Exercise material:
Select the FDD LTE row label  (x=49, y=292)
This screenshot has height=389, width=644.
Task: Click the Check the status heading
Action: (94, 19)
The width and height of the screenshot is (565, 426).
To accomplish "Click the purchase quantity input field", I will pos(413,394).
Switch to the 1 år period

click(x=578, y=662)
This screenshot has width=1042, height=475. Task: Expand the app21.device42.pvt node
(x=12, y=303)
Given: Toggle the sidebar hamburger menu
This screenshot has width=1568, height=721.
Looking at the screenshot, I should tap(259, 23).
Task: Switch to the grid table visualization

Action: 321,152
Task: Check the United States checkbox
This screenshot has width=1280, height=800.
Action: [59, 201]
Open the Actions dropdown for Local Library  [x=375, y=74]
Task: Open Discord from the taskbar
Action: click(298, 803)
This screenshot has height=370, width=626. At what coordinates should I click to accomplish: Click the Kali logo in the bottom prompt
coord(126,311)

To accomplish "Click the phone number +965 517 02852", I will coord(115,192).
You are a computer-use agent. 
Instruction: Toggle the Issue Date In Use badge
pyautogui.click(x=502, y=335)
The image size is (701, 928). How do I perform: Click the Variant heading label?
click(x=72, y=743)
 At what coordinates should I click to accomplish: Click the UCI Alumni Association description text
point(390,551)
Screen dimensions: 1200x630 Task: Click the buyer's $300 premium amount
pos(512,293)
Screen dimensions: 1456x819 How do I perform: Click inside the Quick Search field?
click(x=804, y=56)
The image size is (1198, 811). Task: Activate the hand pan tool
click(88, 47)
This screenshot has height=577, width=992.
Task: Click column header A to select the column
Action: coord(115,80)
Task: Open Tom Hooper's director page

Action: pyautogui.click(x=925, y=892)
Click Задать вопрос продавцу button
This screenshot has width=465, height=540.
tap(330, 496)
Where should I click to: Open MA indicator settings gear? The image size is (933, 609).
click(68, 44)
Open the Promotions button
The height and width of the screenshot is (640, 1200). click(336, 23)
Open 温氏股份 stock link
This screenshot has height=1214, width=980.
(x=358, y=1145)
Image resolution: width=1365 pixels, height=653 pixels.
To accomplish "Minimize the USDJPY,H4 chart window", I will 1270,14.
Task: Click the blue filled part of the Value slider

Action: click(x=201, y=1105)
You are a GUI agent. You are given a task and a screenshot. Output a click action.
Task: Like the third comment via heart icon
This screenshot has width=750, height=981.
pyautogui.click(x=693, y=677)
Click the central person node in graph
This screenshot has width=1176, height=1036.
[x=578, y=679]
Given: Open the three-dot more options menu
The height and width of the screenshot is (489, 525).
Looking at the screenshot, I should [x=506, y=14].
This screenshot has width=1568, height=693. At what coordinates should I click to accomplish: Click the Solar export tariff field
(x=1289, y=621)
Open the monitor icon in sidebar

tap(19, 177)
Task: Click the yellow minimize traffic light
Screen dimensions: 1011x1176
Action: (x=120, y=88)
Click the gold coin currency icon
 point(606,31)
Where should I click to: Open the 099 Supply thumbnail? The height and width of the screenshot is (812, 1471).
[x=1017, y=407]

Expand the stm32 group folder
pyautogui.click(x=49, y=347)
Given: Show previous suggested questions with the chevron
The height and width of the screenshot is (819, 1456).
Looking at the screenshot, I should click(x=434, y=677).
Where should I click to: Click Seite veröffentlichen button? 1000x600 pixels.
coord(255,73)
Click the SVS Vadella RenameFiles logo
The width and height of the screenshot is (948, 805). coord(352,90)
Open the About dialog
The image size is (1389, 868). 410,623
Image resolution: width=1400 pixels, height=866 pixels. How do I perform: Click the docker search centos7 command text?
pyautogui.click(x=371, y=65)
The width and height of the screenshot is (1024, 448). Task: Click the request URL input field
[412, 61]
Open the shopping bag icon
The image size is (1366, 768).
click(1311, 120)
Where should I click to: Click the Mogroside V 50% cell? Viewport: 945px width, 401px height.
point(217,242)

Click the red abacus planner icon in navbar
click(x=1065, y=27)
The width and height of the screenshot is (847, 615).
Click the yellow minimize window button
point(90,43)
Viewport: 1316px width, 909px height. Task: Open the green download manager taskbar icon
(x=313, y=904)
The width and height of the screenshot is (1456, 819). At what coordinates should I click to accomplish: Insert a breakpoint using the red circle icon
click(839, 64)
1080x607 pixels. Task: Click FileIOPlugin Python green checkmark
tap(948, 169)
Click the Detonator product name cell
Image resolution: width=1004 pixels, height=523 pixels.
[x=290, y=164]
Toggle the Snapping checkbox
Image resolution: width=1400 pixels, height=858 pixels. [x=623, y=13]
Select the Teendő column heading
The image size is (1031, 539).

Task statement:
Give all of the lines above again, swapping "hamburger" for "three-bar" and leaving everything else unchanged.

Answer in full:
Select the FDD LTE row label  (x=49, y=292)
This screenshot has height=389, width=644.
Task: Click the Check the status heading
Action: (94, 19)
The width and height of the screenshot is (565, 426).
To accomplish "Click the purchase quantity input field", I will pos(413,394).
Switch to the 1 år period

click(x=578, y=662)
This screenshot has width=1042, height=475. Task: Expand the app21.device42.pvt node
(x=12, y=303)
Given: Toggle the sidebar three-bar menu
This screenshot has width=1568, height=721.
Looking at the screenshot, I should tap(259, 23).
Task: Switch to the grid table visualization

Action: 321,152
Task: Check the United States checkbox
This screenshot has width=1280, height=800.
Action: [59, 201]
Open the Actions dropdown for Local Library  [x=375, y=74]
Task: Open Discord from the taskbar
Action: click(298, 803)
This screenshot has height=370, width=626. At what coordinates should I click to accomplish: Click the Kali logo in the bottom prompt
coord(126,311)

To accomplish "Click the phone number +965 517 02852", I will coord(115,192).
You are a computer-use agent. 
Instruction: Toggle the Issue Date In Use badge
pyautogui.click(x=502, y=335)
The image size is (701, 928). How do I perform: Click the Variant heading label?
click(x=72, y=743)
 At what coordinates should I click to accomplish: Click the UCI Alumni Association description text
point(390,551)
Screen dimensions: 1200x630 Task: Click the buyer's $300 premium amount
pos(512,293)
Screen dimensions: 1456x819 How do I perform: Click inside the Quick Search field?
click(x=804, y=56)
The image size is (1198, 811). Task: Activate the hand pan tool
click(88, 47)
This screenshot has height=577, width=992.
Task: Click column header A to select the column
Action: coord(115,80)
Task: Open Tom Hooper's director page

Action: pyautogui.click(x=925, y=892)
Click Задать вопрос продавцу button
This screenshot has width=465, height=540.
tap(330, 496)
Where should I click to: Open MA indicator settings gear? The image size is (933, 609).
click(68, 44)
Open the Promotions button
The height and width of the screenshot is (640, 1200). click(336, 23)
Open 温氏股份 stock link
This screenshot has height=1214, width=980.
(x=358, y=1145)
Image resolution: width=1365 pixels, height=653 pixels.
To accomplish "Minimize the USDJPY,H4 chart window", I will 1270,14.
Task: Click the blue filled part of the Value slider

Action: click(x=201, y=1105)
You are a GUI agent. You are given a task and a screenshot. Output a click action.
Task: Like the third comment via heart icon
This screenshot has width=750, height=981.
pyautogui.click(x=693, y=677)
Click the central person node in graph
This screenshot has width=1176, height=1036.
[x=578, y=679]
Given: Open the three-dot more options menu
The height and width of the screenshot is (489, 525).
Looking at the screenshot, I should [x=506, y=14].
This screenshot has width=1568, height=693. At what coordinates should I click to accomplish: Click the Solar export tariff field
(x=1289, y=621)
Open the monitor icon in sidebar

tap(19, 177)
Task: Click the yellow minimize traffic light
Screen dimensions: 1011x1176
Action: (x=120, y=88)
Click the gold coin currency icon
 point(606,31)
Where should I click to: Open the 099 Supply thumbnail? The height and width of the screenshot is (812, 1471).
[x=1017, y=407]

Expand the stm32 group folder
pyautogui.click(x=49, y=347)
Given: Show previous suggested questions with the chevron
The height and width of the screenshot is (819, 1456).
Looking at the screenshot, I should click(x=434, y=677).
Where should I click to: Click Seite veröffentlichen button? 1000x600 pixels.
coord(255,73)
Click the SVS Vadella RenameFiles logo
The width and height of the screenshot is (948, 805). coord(352,90)
Open the About dialog
The image size is (1389, 868). 410,623
Image resolution: width=1400 pixels, height=866 pixels. How do I perform: Click the docker search centos7 command text?
pyautogui.click(x=371, y=65)
The width and height of the screenshot is (1024, 448). Task: Click the request URL input field
[412, 61]
Open the shopping bag icon
The image size is (1366, 768).
click(1311, 120)
Where should I click to: Click the Mogroside V 50% cell? Viewport: 945px width, 401px height.
point(217,242)

Click the red abacus planner icon in navbar
click(x=1065, y=27)
The width and height of the screenshot is (847, 615).
Click the yellow minimize window button
point(90,43)
Viewport: 1316px width, 909px height. Task: Open the green download manager taskbar icon
(x=313, y=904)
The width and height of the screenshot is (1456, 819). At what coordinates should I click to accomplish: Insert a breakpoint using the red circle icon
click(839, 64)
1080x607 pixels. Task: Click FileIOPlugin Python green checkmark
tap(948, 169)
Click the Detonator product name cell
Image resolution: width=1004 pixels, height=523 pixels.
[x=290, y=164]
Toggle the Snapping checkbox
Image resolution: width=1400 pixels, height=858 pixels. [x=623, y=13]
Select the Teendő column heading
The image size is (1031, 539).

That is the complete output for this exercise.